I assume he has teeth?
No one else is chewed up.


----------



## lmb (Nov 1, 2011)

I can suspect either the Danios (What type?), the Gourami (What type?), or the Emperor tetra.


----------



## bmlbytes (Aug 1, 2009)

I would guess either the gourami or the rainbowfish (depending on the type of rainbow). Bettas seem to get in fights with gouramis though.


----------



## Sorafish (Sep 15, 2011)

I was under the impression that tetra were to be kept in a group of +6 otherwise they'll be aggressive and stressed...
Not sure though. Tetra aren't my thing...


----------



## mousey (Jan 18, 2005)

well I think you are right about the tetras being in larger groups. I was given 3 emperors and have never even seen that type before. The male is separated from his 2 girls as he ws harrassing them and is in the 30 gallon community. My gourami is a pearl and seems pretty mellow compared to her sister who is in another tank. The danios are long fin, zebra and snake skin type. Generally they stick together and tear about the tank.

This betta is quite a shy girl so I am thinking maybe she got picked on for some reason.


----------



## lmb (Nov 1, 2011)

I can only narrow it down to either the danios or the emperor tetra, but I'm thinking it has to be tetra from what you have described its behaviour to be.

I would just recommend to start watching the tank more carefully and as much as you can to see if any type of bullying is happening. Also, just keep the water as clean as you can and she should heal up in no time


----------



## bmlbytes (Aug 1, 2009)

I've seen schooling fish like danios and tetras get nippy when they are not in a school. I've not seen them get into an all out fight where they do more damage then some nipped fins. 

Gouramis on the other hand can get mean when they are left alone. A betta could provoke a fight too. Sometimes bettas do not like the larger fins that gouramis have and can start a fight. 

Some rainbowfish are actually aggressive. It would be worth knowing what species it is. 

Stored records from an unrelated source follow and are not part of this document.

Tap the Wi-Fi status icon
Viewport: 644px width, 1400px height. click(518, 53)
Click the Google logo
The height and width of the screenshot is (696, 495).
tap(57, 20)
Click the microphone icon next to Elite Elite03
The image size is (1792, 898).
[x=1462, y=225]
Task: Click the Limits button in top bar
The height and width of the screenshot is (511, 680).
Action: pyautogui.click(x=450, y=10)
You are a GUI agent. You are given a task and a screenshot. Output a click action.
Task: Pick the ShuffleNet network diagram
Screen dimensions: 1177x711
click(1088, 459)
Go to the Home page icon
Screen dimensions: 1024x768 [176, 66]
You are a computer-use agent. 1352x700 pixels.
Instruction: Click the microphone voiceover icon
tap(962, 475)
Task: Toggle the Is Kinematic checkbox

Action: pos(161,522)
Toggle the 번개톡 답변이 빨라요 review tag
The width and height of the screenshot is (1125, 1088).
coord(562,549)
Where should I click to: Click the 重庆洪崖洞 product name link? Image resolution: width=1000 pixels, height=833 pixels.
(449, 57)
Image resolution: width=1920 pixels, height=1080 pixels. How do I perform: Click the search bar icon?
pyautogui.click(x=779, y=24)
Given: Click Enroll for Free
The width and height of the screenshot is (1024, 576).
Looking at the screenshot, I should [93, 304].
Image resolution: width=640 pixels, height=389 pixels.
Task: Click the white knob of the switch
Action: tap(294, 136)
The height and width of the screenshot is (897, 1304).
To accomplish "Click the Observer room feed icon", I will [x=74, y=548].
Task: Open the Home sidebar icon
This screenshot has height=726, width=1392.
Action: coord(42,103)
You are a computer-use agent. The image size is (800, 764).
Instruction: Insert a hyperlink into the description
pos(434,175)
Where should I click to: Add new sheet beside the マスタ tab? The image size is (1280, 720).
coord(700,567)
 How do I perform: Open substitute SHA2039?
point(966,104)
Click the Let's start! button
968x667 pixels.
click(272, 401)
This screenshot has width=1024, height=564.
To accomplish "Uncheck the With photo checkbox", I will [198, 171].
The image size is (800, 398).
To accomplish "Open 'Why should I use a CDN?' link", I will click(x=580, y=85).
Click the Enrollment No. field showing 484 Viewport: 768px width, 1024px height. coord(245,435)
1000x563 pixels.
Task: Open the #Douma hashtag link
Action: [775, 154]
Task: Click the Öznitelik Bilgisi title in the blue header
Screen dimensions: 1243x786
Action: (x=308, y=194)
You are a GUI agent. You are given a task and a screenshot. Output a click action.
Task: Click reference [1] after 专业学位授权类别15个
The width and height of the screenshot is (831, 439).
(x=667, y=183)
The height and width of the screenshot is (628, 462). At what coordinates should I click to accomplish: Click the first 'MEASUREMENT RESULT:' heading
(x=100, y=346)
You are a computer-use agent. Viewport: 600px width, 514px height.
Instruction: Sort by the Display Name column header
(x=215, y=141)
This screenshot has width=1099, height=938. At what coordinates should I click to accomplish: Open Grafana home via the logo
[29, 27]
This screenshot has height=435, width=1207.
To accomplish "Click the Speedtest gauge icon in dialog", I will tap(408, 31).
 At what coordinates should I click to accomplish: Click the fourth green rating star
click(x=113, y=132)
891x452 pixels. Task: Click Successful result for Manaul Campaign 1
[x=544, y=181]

Any of the fish could have done it though. Even passive fish can become aggressive for no reason.


----------



## mousey (Jan 18, 2005)

today the tetra went after the rainbow She is a dwarf australian and about 3 inches long. The tetra is about 2 inches. I bet he is the culprit.
Don't quite know where to put him as my 'spare' tank is already divided and houseing a couple of other tempermental fish.
The tank is rangy today-- lots of egg spawning from the daniosso I guess the weather is shifting again.


----------



## Betta man (Mar 25, 2011)

Is the platy a male? I had a guppy with my female bettas and he tried to inseminate her and she beat him up.


----------



## mousey (Jan 18, 2005)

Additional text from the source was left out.